### Task to carry out
Lines in the entries below where the word "will" shows up should each be copied.

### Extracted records
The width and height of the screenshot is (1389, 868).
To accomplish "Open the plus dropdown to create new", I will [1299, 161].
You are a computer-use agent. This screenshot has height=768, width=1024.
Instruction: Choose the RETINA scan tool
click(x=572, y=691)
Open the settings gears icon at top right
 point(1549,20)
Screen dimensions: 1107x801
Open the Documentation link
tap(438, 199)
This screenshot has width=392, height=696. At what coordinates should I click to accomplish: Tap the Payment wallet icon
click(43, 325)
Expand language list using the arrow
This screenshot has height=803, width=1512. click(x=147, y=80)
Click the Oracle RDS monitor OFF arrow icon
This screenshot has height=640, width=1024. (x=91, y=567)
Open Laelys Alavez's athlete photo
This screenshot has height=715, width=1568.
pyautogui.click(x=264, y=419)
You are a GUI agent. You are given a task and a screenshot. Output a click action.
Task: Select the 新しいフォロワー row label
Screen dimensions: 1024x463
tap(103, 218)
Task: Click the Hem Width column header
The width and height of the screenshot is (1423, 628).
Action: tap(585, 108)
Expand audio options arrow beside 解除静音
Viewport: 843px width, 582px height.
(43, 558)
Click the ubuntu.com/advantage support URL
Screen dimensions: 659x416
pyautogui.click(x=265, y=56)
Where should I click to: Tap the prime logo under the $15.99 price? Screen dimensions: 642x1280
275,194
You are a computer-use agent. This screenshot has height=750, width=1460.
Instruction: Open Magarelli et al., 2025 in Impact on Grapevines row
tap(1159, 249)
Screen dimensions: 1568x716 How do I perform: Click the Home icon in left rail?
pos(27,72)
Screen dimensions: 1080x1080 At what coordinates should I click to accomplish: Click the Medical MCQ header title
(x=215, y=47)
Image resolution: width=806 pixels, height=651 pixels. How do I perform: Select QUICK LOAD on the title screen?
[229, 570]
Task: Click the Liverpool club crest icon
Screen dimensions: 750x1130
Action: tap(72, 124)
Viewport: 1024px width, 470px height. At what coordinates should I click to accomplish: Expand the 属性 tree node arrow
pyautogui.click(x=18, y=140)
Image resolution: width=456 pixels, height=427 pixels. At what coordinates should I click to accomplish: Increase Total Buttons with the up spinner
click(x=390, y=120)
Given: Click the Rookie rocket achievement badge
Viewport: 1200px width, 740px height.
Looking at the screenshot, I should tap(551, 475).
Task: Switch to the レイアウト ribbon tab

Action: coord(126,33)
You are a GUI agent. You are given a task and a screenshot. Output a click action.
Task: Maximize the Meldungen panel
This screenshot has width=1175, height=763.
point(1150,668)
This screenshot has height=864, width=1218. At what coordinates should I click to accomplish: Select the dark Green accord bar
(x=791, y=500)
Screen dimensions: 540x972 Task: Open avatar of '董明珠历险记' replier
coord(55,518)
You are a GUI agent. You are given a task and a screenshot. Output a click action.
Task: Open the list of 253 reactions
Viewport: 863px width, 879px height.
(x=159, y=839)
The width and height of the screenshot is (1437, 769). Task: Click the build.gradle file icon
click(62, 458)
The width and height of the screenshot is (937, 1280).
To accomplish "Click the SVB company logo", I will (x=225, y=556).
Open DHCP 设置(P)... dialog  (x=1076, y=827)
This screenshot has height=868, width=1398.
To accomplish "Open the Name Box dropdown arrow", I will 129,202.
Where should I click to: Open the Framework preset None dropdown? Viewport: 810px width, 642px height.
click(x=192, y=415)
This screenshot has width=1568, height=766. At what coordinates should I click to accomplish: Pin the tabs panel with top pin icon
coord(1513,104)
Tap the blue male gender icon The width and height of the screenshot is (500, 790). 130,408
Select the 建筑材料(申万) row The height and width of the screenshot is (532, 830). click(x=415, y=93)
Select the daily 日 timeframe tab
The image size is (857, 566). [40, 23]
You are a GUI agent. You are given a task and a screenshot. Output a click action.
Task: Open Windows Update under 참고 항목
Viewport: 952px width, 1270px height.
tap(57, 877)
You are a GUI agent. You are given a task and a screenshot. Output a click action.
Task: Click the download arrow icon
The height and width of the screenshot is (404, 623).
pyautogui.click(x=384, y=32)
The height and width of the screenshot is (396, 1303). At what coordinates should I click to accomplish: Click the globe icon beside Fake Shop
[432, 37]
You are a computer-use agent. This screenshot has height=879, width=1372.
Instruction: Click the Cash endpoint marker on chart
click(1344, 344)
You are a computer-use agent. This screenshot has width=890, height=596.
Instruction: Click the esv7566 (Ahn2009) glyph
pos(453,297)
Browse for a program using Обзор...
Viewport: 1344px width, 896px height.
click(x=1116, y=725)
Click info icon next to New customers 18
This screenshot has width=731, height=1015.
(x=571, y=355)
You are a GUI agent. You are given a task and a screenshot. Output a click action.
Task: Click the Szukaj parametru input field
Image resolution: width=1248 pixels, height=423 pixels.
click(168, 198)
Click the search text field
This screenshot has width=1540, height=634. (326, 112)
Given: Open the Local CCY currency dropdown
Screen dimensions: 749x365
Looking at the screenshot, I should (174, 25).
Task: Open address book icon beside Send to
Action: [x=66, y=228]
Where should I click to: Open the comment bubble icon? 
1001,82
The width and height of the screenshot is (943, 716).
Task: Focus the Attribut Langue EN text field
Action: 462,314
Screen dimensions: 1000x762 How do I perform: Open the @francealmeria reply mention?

### Your solution
To accomplish "Open the plus dropdown to create new", I will [1299, 161].
To accomplish "Click the SVB company logo", I will (x=225, y=556).
To accomplish "Open the Name Box dropdown arrow", I will 129,202.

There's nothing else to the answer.